UK Chancellor of the Exchequer Sajid Javid signalled Britain is planning to shift its economy further away from the European Union’s, firing an early salvo in what’s set to be a fractious year to hammer out their future relationship.
“There will not be alignment, we will not be a ruletaker, we will not be in the single market and we will not be in the customs union — and we will do this by the end of the year,” Javid said in an interview with the Financial Times.

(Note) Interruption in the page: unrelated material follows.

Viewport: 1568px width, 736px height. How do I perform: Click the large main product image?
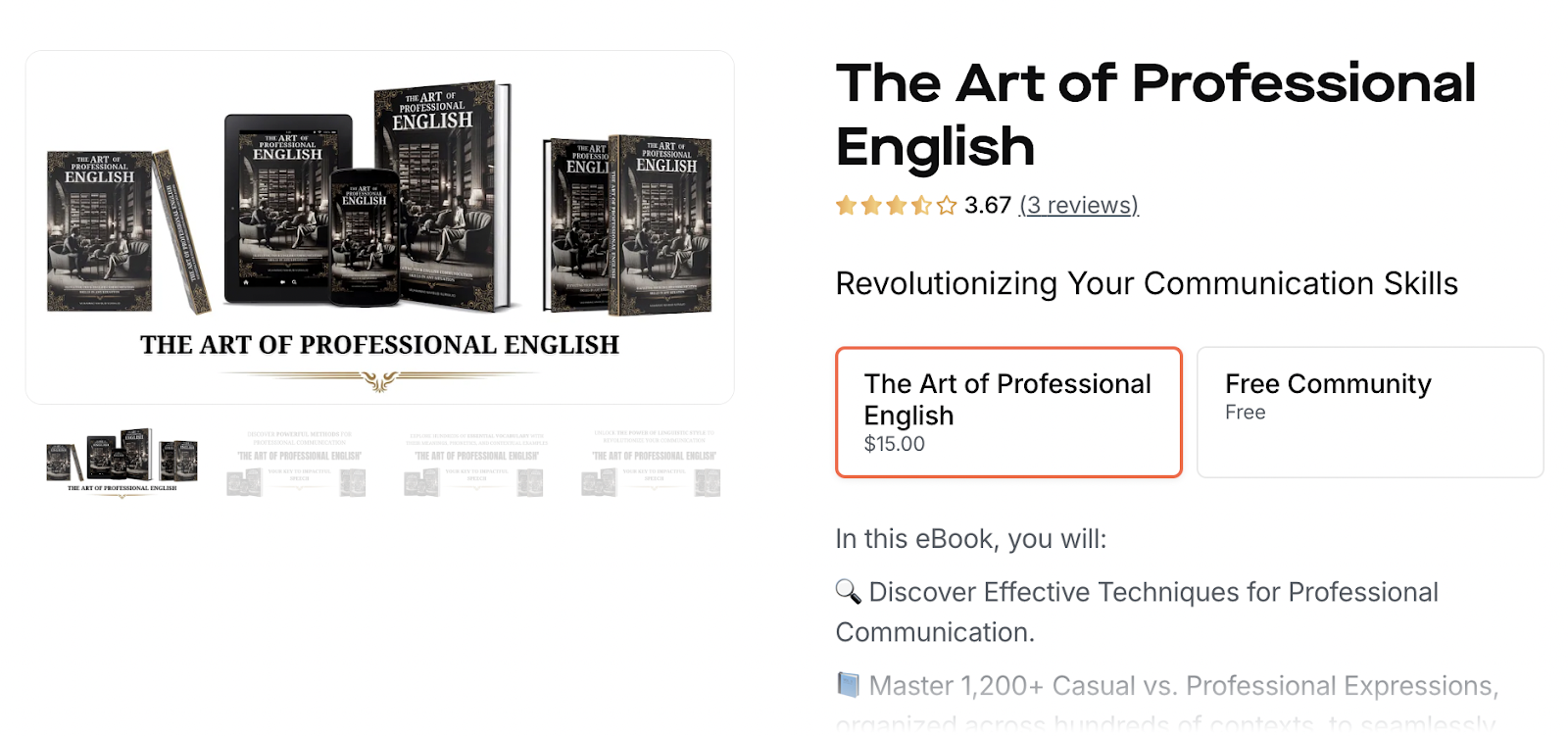coord(380,225)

Javid’s comments, coupled with a report in the Daily Telegraph that prime minister Boris Johnson is planning to formally open trade talks with the US as soon as next month, suggest Britain is seeking to put early pressure on the EU’s trade team even before the UK officially quits the bloc on
January 31.
The UK government is speeding up plans for trade negotiations with the US, the Telegraph reported, with civil servants preparing advice for ministers and Johnson poised to seek authorisation from the cabinet to start talks with the US next month possibly during a trip to Washington.
Any move to start negotiations with the US before trade talks with the EU get fully under way could send a strong message to the EU that Britain wants to break free of European regulations. It could also further complicate discussions with Brussels.
Talks with the EU already face a daunting schedule this year, with the EU probably agreeing its formal negotiating mandate only in late February and the official transition period expiring on December 31. Johnson says that deadline is immovable, while EU Chief Negotiator Michel Barnier calls it “extremely challenging.”
The debate over how much Britain will diverge from the EU with regards to regulatory standards is set to form a key plank for how the talks progress — a no-deal Brexit could create border delays and increase costs for carmakers and other manufacturers.
German Chancellor Angela Merkel has warned that the further the UK goes it alone, the more it will be regarded in Brussels as a direct competitor.
“There will be an impact on business one way or the other, some will benefit, some won’t,” Javid said in the Financial Times interview, urging companies to adjust their strategies accordingly. He plans to back more projects in regions outside London and the southeast, and pump more funds into training the country’s
workforce.
As for the UK’s finances, Javid said he wants to bolster growth rates to between 2.7% and 2.8% a year. Improving productivity, which has been a brake on the economy for several years, is also an issue he’s seeking to address, he told the FT.